A cartilha aborda desde as linguagens artísticas presentes no cemitério, a história de algumas pessoas que estão sepultadas ali, até o momento atual, retratando o público que visita o espaço. É resultado do Programa de Educação Patrimonial “Diálogos com o Patrimônio”, do Departamento de Patrimônio Histórico, Artístico e Cultural (DPHAC), que teve início em julho de 2022 e atuou na obra de restauração e revitalização do espaço. Trabalho desenvolvido pela equipe de Arqueologia e Projetos da Secult, em parceria com a Faculdade Conservação e Restauro da UFPA.

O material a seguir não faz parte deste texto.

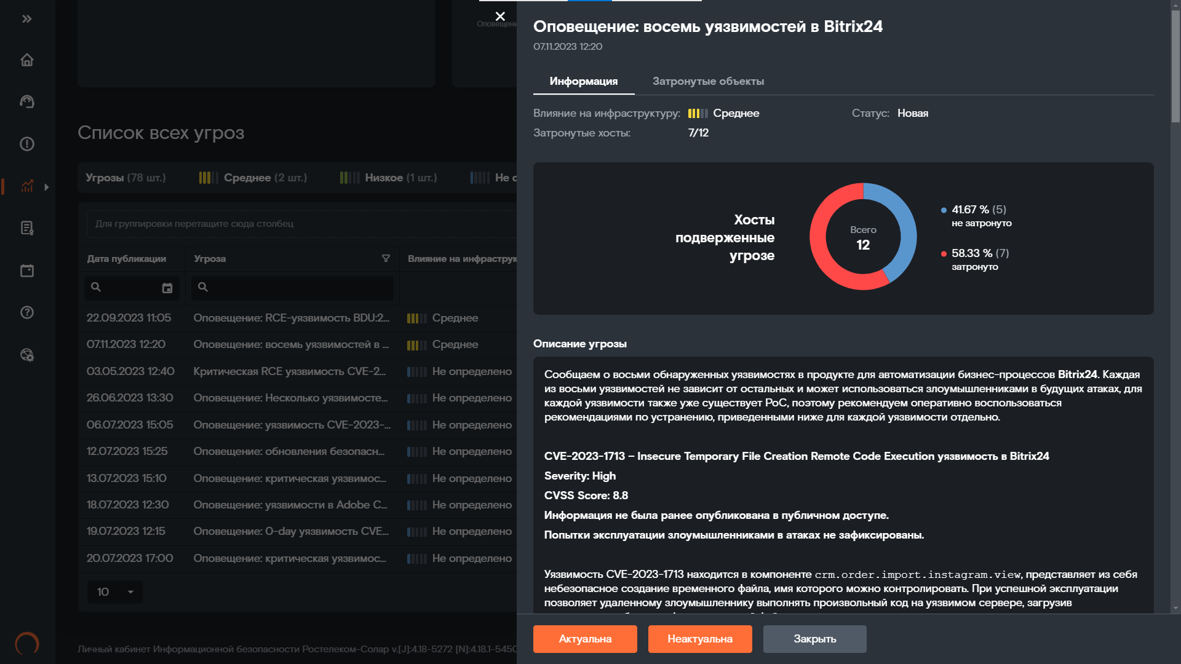Open the incidents exclamation icon
The height and width of the screenshot is (664, 1181).
point(27,144)
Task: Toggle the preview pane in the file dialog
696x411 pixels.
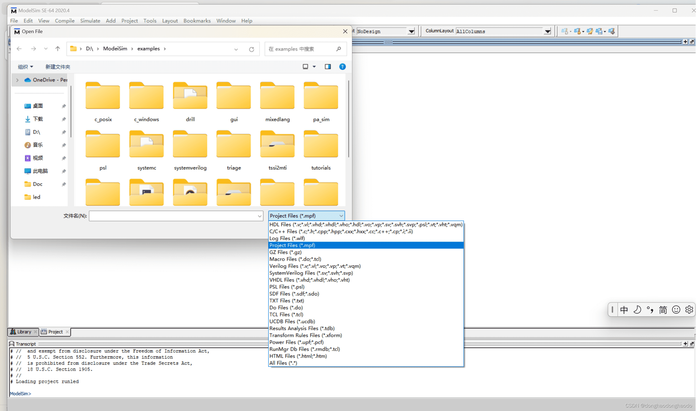Action: coord(328,66)
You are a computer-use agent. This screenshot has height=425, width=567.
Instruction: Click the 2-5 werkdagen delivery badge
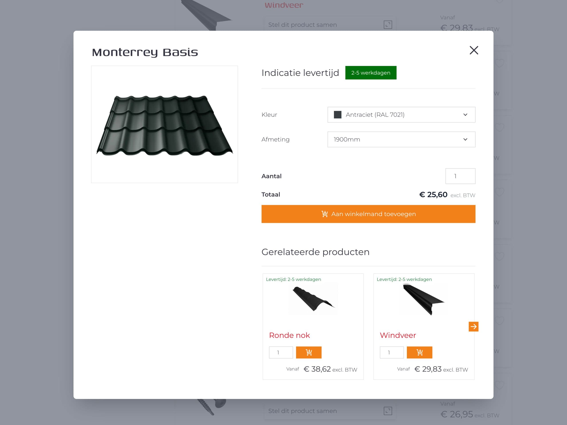click(x=371, y=73)
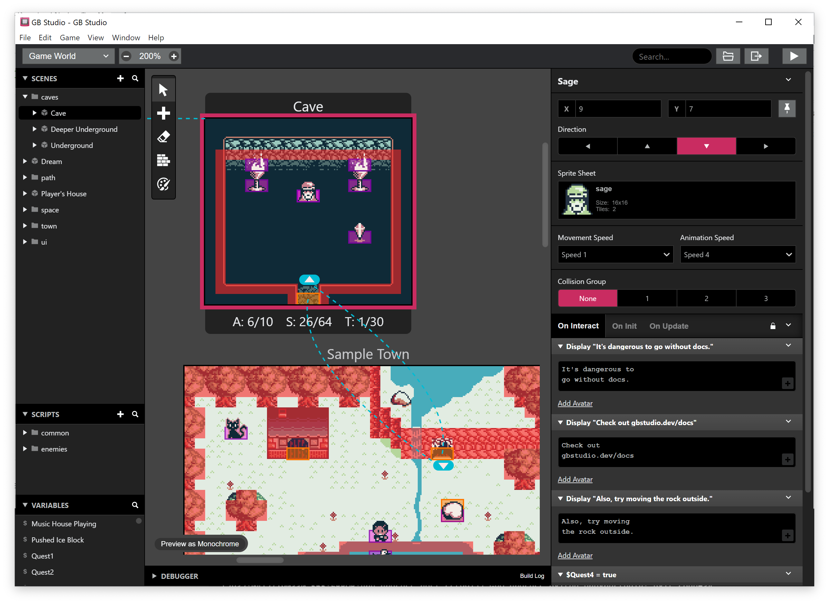Open the Game menu
The height and width of the screenshot is (604, 829).
click(x=69, y=38)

“Este cemitério me chama atenção porque eu passava aqui em frente de ônibus e ficava me perguntando o porquê de serem poucos e grandes túmulos, e hoje, estou aqui estudando. O que serve de estudo para nós, poderia ter sido demolido.” Conta Júnior Fernandes, aluno de história da Unama que prestigiou o lançamento da cartilha.
“O cemitério é um patrimônio importante para a cidade, que precisa contemplar todas as camadas sociais que lá estão enterradas, porque as pessoas se apropriam do Cemitério das mais diversas formas. Então elas vão lá para sentar e se refrescar, para rezar, acender velas para as pessoas que estão lá e assim por diante. Os cemitérios são sempre importantes, em qualquer cidade, porque é lá que a gente costuma cultuar os nossos mortos e não existe sociedade que não cultue seus mortos.” Afirma a historiadora e antropóloga, Jane Beltrão.

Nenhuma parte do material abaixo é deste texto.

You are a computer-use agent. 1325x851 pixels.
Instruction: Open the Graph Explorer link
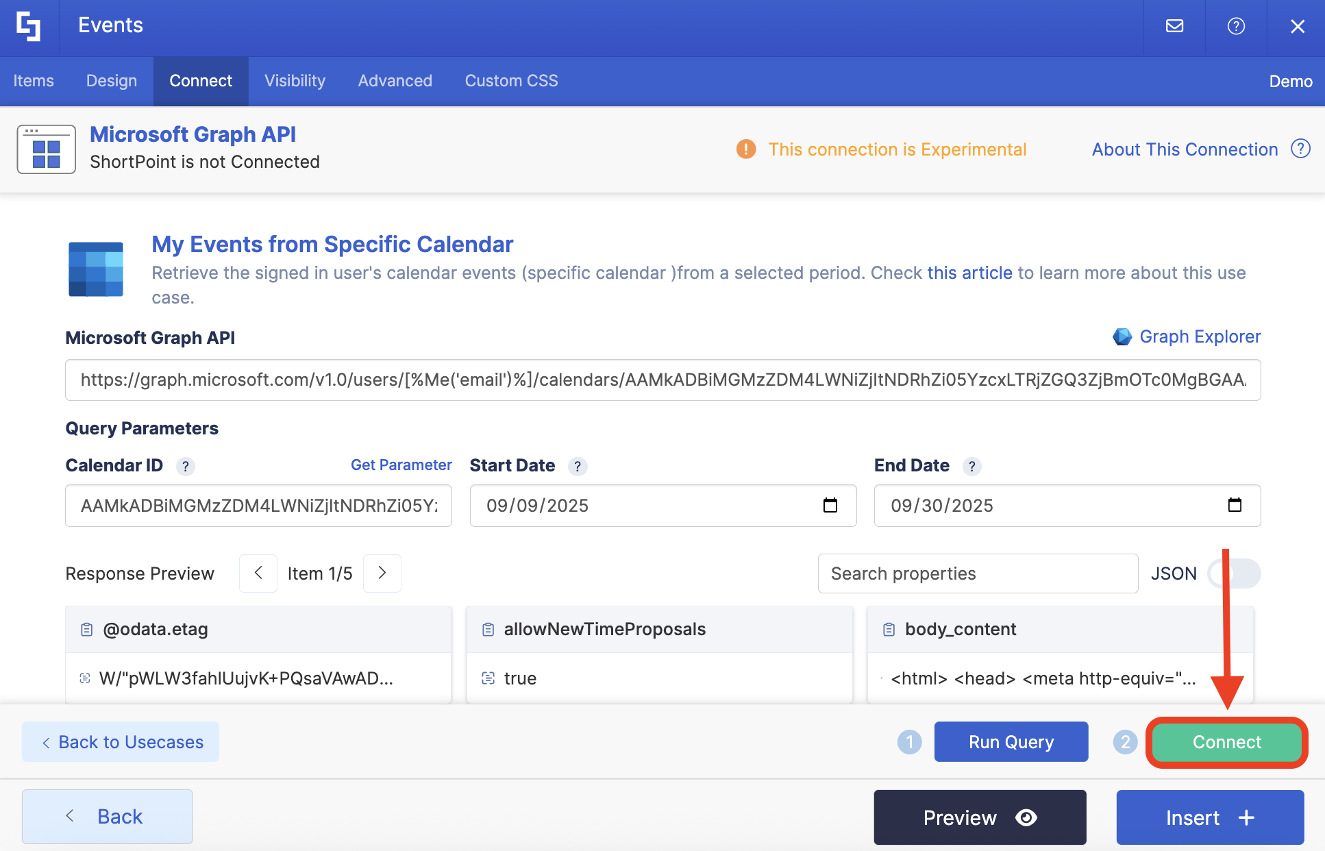click(1199, 336)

“Eu costumo falar que a educação patrimonial é um instrumento de proteção, assim como o tombamento do patrimônio material, o registro do patrimônio imaterial, a ação de educação patrimonial de determinado bem ou determinada cultura, é um instrumento de proteção. A gente só preserva aquilo que a gente conhece, quando nós criamos afeto, pertencimento com uma causa ou com bem, nós vamos lutar pela preservação dele.” Reitera a diretora do DPHAC, Rebeca Ribeiro.
As atividades foram encerradas com coquetel, em espaço com exposição de Fotovaral da Educação Patrimonial.